At Aggregates Manager press time, Magruder Limestone Co. had nearly cleared the remaining hurdle in its year-long permitting endeavor. According to The Ozarks This Morning, Department of Natural Resources Hearing Officer W.B. Tichenor recommended approval of a permit for it to mine 205 acres near the Osage River. He noted that the Joint Sewer Board of Osage Beach and Lake Ozark and the Concerned Citizens of Camden and Miller failed to establish scientific evidence that the quarry would have a negative impact on health, safety, and livelihood of area residents. Tichenor also recommended five stipulations with the permit including restrictions on hours of operation, boundaries, blasting plans, seismograph readings, and blasting holes.

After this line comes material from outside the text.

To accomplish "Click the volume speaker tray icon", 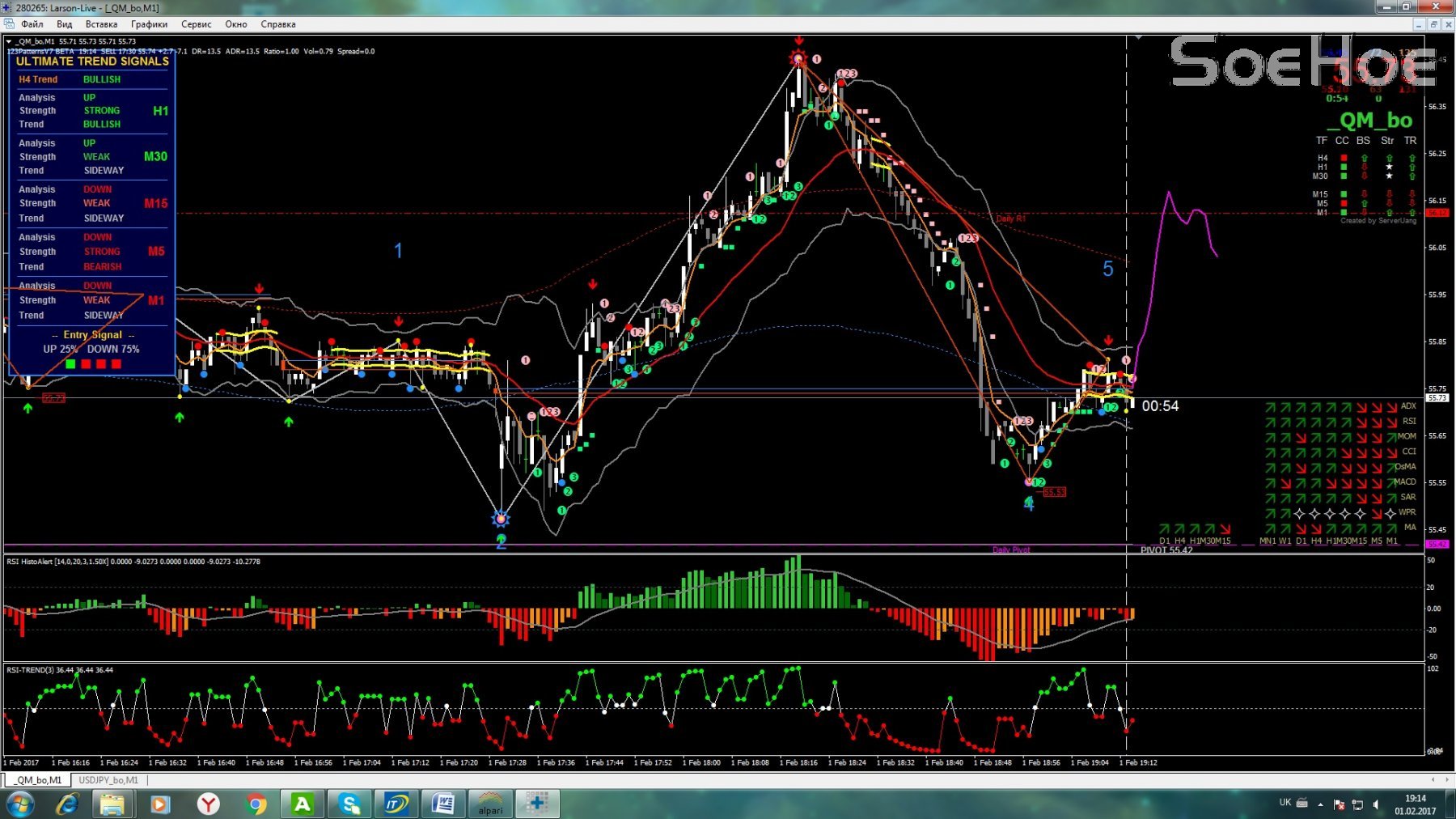I will tap(1377, 804).
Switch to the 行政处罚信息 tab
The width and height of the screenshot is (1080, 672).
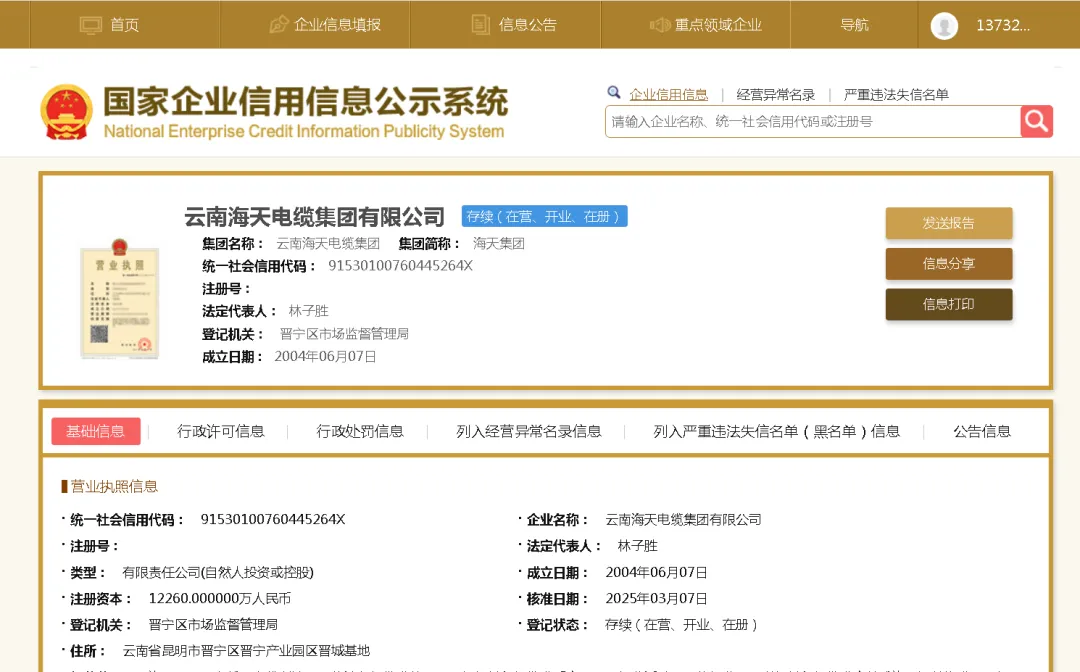[360, 431]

Neighbors of two gravel sites in the Gallatin Valley want a judge to reverse court orders that required the state environmental agency to issue permits for gravel mining although environmental reviews had not been conducted. The Associated Press reports that neighbors are trying to stop mines planned by Cameron Springs LLC and Spanish Peaks Sand & Gravel LLC. Orders for the agency to issue the permits came after it failed to act on permit requests within a 60-day time limit. DEQ has said that it lacks the personnel necessary to promptly process permit applications. An attorney for the gravel operators noted that one of the companies volunteered to pay for an environmental assessment because DEQ was not prepared to launch one. A DEQ lawyer told Judge Jeffrey Sherlock that the agency said it lacked the resources to review an assessment done at company expense. “You can’t say that the mine operator has to be held hostage to the backlog at the DEQ, can you?” Sherlock told the DEQ lawyer. He then inquired about the possibility of environmental assessments being done after permits are issued and using findings from those assessments to place conditions on permits. At Aggregates Manager press time, a decision had not been reached.
The Bitterroot National Forest approved a controversial plant to allow Ravalli County to mine aggregate in an existing, but unused quarry in Lost Horse Canyon, according to a report at www.missoulian.com. A county ranger said the forest approved a one-time use that would allow the county to remove approximately 1,000 cubic yards of rock from an old quarry. A coalition of homeowners, climbers, and recreationists told the newspaper that the forest violated the National Environmental Policy Act by approving gravel extraction without significant review. It plans to file suit.
A judge threw out nearly half of the 44 felony counts against a town highway superintendent accused of purchasing gravel from an illegal mine and submitting forged documents to cover it up. The Times Union reports that Stephentown Highway Superintendent Neil Gardner was indicted Feb. 15 on 22 counts of first-degree offering a false instrument for filing, 10 counts of first-degree falsifying business records, and 12 counts of second-degree criminal possession of a forged instrument. He is also charged with one misdemeanor count of operating a mine without a permit. Rensselaer County Judge Robert Jacon ruled that there was insufficient evidence to support 20 of the 44 felony counts. He eliminated 10 counts of first-degree offering a false instrument for filing and 10 counts of first-degree falsifying business records. Gardner’s trial is scheduled for this month.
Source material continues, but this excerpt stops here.